Before the Commission voted on the report and the resolution, Greenberger asked for comment from the public.
Craig Schelter of Development Workshop stood. “Good morning all,” he said. “I was hoping not to have to come here and rain on your parade, having been part of all this and seeing how hard all of you have worked. But there is one point here that we need to raise …” Schelter asked the Commission to amend its draft to state that conditional permits may not be appealed to the Zoning Board of Adjustment.

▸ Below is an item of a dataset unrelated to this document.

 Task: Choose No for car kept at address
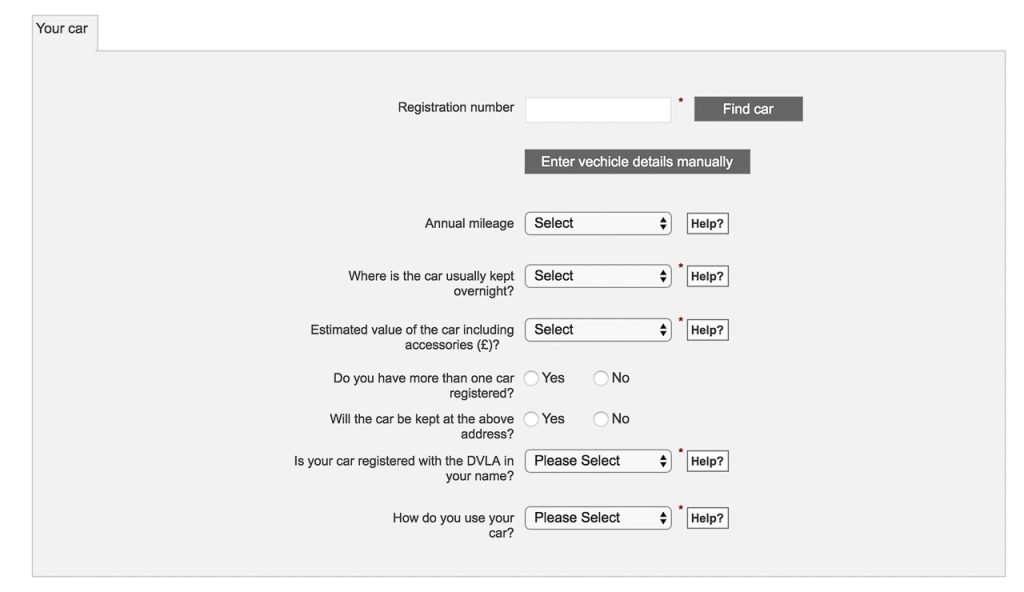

Bryan McHale also spoke to reiterate on the record his objection to the final report provision making Sky Plane controls optional. “The opposition to Sky Plane has been based on supposition and hearsay, with no evidence being presented to the public of its failures in the two years in which it’s been discussed …”
McHale added that he was grateful for the opportunity to speak at ZCC meetings over the last several years. “I wish that the City were as transparent as this board has been for all that time,” he said.
After a few more brief comments from members of the public, Greenberger asked for a vote. All in attendance raised their hands in favor of passing the final report. None opposed, and none abstained. Greenberger thanked the Commission and adjourned the meeting.
Speaking with PlanPhilly after the meeting, Zoning Code Commissioner Emanuel Kelly said that while he would have liked to keep the Sky Plane provision as it was, he is pleased with the final product. Peter Kelsen said he thinks the option for developers to choose between Sky Plane or the Bulk and Massing controls of the current code struck “a good balance.” Kelsen said he’s optimistic developers will use the Sky Plane provision and come to see it as a good standard. Despite the lack of consensus between Council and the Commission over the last several weeks, Kelsen said the Commission ultimately made no sacrifices that it couldn’t make “in good conscience.”
“There was nothing that we felt was disruptive of the process, or that resulted in an inferior document,” he said. “And I think I’ll leave it at that.”
The ZCC is finished—its former members are now, like Greenberger said, ambassadors.